→ Exercise set:
**A)** Using the pipeline drilling article below, decide whether each statement agrees with it: (i) the judge's hold runs until 9 a.m. Aug. 7, when a hearing is scheduled; (ii) the pipeline passes through 20 counties; (iii) DEP called Sunoco's drilling lubricant toxic. Answer yes or no for each, and quote the deciding words of the article.
**B)** According to the pipeline drilling article below, what is the dollar amount of the penalty DEP has issued the company?

Judge pauses pipeline drilling
Sunoco project halted after spilled lubricant polluted water supplies
A Pennsylvania judge on Tuesday put an immediate, two-week hold on directional drilling for Sunoco’s Mariner East 2 pipeline, affecting 55 locations where the underground boring activity is taking place across the state’s southern tier.
Environmental Hearing Board Judge Bernard Labuskes Jr. halted the construction activity until 9 a.m. Aug. 7, when he has scheduled a hearing on earthmoving and watercrossing permit challenges brought by environmental organizations.
Complaints about the controversial project have mounted in recent weeks after a drilling lubricant spill tainted 14 drinking water supplies in southeastern Pennsylvania.
Gov. Tom Wolf joined the chorus of concern last week, when he said he had directed the state Department of Environmental Protection “to do what they are legally able and feel is appropriate to ensure the operator is held accountable.”
Sunoco’s $2.5 billion pipeline project traverses 350 miles through 17 counties, with the goal of transporting natural gas liquids from Ohio and southwestern Pennsylvania’s Marcellus and Utica shales to a terminal in southeastern Pennsylvania for export and some domestic use. Sunoco Pipeline is a subsidiary of Texas-based Energy Transfer Partners.
Horizontal directional drilling is used for tunneling beneath waterways and other obstructions along the pipeline route. DEP has started keeping a public tally of Sunoco’s spills — known in the industry as
“inadvertent returns” — during its directional drilling for Mariner East 2.
The department’s count includes 49 separate spills since May, including 20 in Allegheny, Westmoreland, Washington and Indiana counties. It has issued the company four violation notices and an $87,600 penalty, and expects to take additional enforcement actions.
The agency issued an order Monday for the company to address contamination of an aquifer in Chester County that caused cloudy, discolored or diminished drinking water in 14 private wells. Sunoco is providing the homeowners with temporary replacement water supplies, but the order requires the company to develop a long-term fix. The order also forbids Sunoco from resuming directional drilling in that area until it gets DEP approval.
The drilling lubricant Sunoco uses is a non-toxic mix of water and bentonite clay that is “not expected to have any lasting effects on impacted waters of the commonwealth,” DEP said last week.
Environmental groups challenging the permits — Clean Air Council, Mountain Watershed Association and the Delaware Riverkeeper Network — said in their petition to halt the directional drilling that the spills “have polluted multiple exceptional value wetlands, high-quality trout streams, ponds, groundwater, and uplands,” as well as contaminated the Chester County wells.
Judge Labuskes wrote that he may modify his order if Sunoco provides evidence that halting drilling would cause equipment damage, safety risks or “more environmental harm than good.”
Sunoco spokesman Jeff Shields said the company had already voluntarily suspended work at several directional drilling sites to address the state’s concerns and it will continue other types of construction activity for the pipeline while the judge’s order is in effect.
“We believe that the full hearing before the Environmental Hearing Board will demonstrate that we have expended every effort to meet the strict conditions of our environmental permits,” he said.

→ Extracted information:

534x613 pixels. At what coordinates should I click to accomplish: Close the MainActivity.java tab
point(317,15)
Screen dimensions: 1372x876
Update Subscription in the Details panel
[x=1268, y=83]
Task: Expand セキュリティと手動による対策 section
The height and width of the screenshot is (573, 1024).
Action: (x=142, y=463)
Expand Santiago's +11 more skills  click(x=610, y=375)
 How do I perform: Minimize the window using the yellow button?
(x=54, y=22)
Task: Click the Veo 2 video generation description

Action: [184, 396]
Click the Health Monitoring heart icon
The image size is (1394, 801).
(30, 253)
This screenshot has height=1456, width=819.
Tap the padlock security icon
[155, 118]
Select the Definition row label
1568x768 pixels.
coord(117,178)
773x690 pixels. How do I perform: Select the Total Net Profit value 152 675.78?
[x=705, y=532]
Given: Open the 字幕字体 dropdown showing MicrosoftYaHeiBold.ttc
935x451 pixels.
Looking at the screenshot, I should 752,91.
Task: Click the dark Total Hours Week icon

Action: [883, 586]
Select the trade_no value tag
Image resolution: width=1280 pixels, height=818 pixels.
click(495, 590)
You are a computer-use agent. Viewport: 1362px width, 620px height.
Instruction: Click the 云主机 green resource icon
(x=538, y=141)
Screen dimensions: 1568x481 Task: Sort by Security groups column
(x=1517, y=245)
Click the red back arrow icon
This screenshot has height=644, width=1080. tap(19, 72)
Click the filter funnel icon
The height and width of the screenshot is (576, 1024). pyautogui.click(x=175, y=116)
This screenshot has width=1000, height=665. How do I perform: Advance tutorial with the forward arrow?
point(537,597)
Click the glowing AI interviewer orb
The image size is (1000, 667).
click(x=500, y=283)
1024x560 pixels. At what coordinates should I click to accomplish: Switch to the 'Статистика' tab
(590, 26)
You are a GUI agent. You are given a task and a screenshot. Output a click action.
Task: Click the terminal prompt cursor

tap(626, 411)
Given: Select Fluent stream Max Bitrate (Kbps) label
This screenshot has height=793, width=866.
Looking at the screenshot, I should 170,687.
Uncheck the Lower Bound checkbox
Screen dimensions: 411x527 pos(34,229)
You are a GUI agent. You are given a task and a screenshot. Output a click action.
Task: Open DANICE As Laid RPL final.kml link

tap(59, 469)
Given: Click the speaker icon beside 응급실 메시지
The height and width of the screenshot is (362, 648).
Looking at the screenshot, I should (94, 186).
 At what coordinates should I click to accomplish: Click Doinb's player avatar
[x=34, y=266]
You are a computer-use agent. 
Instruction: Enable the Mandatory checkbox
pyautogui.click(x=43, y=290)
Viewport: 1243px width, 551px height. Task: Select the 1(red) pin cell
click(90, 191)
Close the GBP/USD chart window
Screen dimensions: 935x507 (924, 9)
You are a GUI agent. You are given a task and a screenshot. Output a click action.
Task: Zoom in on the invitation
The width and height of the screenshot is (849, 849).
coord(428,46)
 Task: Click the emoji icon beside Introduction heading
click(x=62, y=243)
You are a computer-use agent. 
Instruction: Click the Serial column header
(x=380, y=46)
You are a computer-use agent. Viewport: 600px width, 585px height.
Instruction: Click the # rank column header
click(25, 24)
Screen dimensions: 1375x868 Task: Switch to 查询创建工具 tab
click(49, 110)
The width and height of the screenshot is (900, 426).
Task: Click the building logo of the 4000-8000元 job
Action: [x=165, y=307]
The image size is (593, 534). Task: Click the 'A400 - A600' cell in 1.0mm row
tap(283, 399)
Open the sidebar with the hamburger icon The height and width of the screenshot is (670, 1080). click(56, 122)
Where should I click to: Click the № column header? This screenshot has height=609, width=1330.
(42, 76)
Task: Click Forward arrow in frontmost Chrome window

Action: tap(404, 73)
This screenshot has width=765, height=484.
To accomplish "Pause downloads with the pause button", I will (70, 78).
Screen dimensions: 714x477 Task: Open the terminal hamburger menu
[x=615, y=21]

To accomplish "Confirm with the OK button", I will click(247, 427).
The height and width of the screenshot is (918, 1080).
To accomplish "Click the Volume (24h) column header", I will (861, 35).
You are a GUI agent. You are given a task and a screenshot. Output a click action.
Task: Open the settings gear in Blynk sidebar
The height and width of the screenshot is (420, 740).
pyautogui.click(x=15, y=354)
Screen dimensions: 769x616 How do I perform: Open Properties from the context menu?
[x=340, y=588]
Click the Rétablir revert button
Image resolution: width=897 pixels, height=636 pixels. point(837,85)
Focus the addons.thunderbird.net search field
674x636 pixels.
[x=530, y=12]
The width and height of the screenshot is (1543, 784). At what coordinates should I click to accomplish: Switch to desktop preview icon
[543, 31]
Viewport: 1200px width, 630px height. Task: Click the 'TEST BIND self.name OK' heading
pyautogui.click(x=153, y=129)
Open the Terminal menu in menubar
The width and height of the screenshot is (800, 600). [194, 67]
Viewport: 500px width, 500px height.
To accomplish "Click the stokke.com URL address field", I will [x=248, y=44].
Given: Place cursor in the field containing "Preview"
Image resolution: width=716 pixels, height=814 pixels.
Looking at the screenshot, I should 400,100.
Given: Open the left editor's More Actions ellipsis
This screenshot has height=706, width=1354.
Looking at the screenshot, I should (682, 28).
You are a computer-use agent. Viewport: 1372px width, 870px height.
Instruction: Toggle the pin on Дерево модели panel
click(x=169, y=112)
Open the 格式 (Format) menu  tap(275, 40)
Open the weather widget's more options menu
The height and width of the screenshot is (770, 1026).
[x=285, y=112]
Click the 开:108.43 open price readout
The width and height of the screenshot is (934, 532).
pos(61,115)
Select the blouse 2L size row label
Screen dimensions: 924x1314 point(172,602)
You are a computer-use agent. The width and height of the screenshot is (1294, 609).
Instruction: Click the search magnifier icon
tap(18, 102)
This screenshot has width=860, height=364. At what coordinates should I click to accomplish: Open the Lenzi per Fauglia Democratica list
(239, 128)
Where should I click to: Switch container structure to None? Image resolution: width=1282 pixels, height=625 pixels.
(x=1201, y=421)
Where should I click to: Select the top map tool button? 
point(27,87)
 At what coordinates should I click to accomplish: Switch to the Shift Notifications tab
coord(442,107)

→ Solutions in order:
**A)**
(i) Yes: "halted the construction activity until 9 a.m. Aug. 7, when he has scheduled a hearing"
(ii) No: "traverses 350 miles through 17 counties"
(iii) No: "is a non-toxic mix of water and bentonite clay"

**B)** $87,600.